§ **WHAT YOU NEED TO DO**
Copy each of the entries below word for word.
Start of INFORMATION GIVEN
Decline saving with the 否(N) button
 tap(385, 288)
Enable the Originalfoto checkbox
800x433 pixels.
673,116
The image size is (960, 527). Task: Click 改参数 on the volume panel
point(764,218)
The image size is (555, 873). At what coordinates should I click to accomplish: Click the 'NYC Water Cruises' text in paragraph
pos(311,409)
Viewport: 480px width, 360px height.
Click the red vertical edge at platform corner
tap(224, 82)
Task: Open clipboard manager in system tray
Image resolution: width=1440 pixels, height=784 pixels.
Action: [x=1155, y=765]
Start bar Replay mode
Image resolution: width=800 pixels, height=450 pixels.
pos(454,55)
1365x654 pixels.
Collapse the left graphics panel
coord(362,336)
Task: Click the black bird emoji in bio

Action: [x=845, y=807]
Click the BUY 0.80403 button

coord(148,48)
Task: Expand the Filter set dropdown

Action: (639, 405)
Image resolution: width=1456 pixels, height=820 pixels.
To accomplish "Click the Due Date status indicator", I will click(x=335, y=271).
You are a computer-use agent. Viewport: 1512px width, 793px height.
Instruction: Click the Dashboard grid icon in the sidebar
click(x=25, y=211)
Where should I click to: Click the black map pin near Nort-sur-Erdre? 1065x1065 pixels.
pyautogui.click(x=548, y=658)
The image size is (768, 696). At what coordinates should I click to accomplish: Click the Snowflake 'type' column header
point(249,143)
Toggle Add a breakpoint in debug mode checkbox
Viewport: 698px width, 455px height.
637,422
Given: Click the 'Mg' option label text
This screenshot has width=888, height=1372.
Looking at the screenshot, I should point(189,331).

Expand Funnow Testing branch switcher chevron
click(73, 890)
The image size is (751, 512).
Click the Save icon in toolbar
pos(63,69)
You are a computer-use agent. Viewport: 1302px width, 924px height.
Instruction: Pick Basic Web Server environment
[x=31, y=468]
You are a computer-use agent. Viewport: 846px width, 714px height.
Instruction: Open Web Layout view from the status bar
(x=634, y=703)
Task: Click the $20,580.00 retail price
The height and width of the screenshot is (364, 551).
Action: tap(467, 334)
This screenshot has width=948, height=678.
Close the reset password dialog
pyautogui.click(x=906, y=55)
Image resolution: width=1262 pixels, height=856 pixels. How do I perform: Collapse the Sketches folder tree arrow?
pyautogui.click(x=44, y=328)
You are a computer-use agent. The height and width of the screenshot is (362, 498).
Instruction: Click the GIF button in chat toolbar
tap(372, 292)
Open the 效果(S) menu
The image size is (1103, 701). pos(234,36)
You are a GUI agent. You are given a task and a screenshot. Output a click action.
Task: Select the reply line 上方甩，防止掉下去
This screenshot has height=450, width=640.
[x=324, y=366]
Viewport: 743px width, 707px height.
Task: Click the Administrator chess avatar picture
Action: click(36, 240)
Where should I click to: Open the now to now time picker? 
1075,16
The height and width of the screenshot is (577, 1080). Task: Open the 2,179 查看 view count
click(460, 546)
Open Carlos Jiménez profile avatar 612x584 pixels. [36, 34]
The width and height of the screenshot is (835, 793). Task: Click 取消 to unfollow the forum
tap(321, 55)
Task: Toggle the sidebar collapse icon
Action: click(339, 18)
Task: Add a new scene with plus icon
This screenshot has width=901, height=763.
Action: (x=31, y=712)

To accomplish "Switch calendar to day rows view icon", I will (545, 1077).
End of INFORMATION GIVEN
§ **THE SOLUTION**
Decline saving with the 否(N) button
 tap(385, 288)
Enable the Originalfoto checkbox
800x433 pixels.
673,116
The image size is (960, 527). Task: Click 改参数 on the volume panel
point(764,218)
The image size is (555, 873). At what coordinates should I click to accomplish: Click the 'NYC Water Cruises' text in paragraph
pos(311,409)
Viewport: 480px width, 360px height.
Click the red vertical edge at platform corner
tap(224, 82)
Task: Open clipboard manager in system tray
Image resolution: width=1440 pixels, height=784 pixels.
Action: [x=1155, y=765]
Start bar Replay mode
Image resolution: width=800 pixels, height=450 pixels.
pos(454,55)
1365x654 pixels.
Collapse the left graphics panel
coord(362,336)
Task: Click the black bird emoji in bio

Action: [x=845, y=807]
Click the BUY 0.80403 button

coord(148,48)
Task: Expand the Filter set dropdown

Action: (639, 405)
Image resolution: width=1456 pixels, height=820 pixels.
To accomplish "Click the Due Date status indicator", I will click(x=335, y=271).
You are a computer-use agent. Viewport: 1512px width, 793px height.
Instruction: Click the Dashboard grid icon in the sidebar
click(x=25, y=211)
Where should I click to: Click the black map pin near Nort-sur-Erdre? 1065x1065 pixels.
pyautogui.click(x=548, y=658)
The image size is (768, 696). At what coordinates should I click to accomplish: Click the Snowflake 'type' column header
point(249,143)
Toggle Add a breakpoint in debug mode checkbox
Viewport: 698px width, 455px height.
637,422
Given: Click the 'Mg' option label text
This screenshot has width=888, height=1372.
Looking at the screenshot, I should point(189,331).

Expand Funnow Testing branch switcher chevron
click(73, 890)
The image size is (751, 512).
Click the Save icon in toolbar
pos(63,69)
You are a computer-use agent. Viewport: 1302px width, 924px height.
Instruction: Pick Basic Web Server environment
[x=31, y=468]
You are a computer-use agent. Viewport: 846px width, 714px height.
Instruction: Open Web Layout view from the status bar
(x=634, y=703)
Task: Click the $20,580.00 retail price
The height and width of the screenshot is (364, 551).
Action: tap(467, 334)
This screenshot has width=948, height=678.
Close the reset password dialog
pyautogui.click(x=906, y=55)
Image resolution: width=1262 pixels, height=856 pixels. How do I perform: Collapse the Sketches folder tree arrow?
pyautogui.click(x=44, y=328)
You are a computer-use agent. The height and width of the screenshot is (362, 498).
Instruction: Click the GIF button in chat toolbar
tap(372, 292)
Open the 效果(S) menu
The image size is (1103, 701). pos(234,36)
You are a GUI agent. You are given a task and a screenshot. Output a click action.
Task: Select the reply line 上方甩，防止掉下去
This screenshot has height=450, width=640.
[x=324, y=366]
Viewport: 743px width, 707px height.
Task: Click the Administrator chess avatar picture
Action: click(36, 240)
Where should I click to: Open the now to now time picker? 
1075,16
The height and width of the screenshot is (577, 1080). Task: Open the 2,179 查看 view count
click(460, 546)
Open Carlos Jiménez profile avatar 612x584 pixels. [36, 34]
The width and height of the screenshot is (835, 793). Task: Click 取消 to unfollow the forum
tap(321, 55)
Task: Toggle the sidebar collapse icon
Action: click(339, 18)
Task: Add a new scene with plus icon
This screenshot has width=901, height=763.
Action: (x=31, y=712)

To accomplish "Switch calendar to day rows view icon", I will (545, 1077).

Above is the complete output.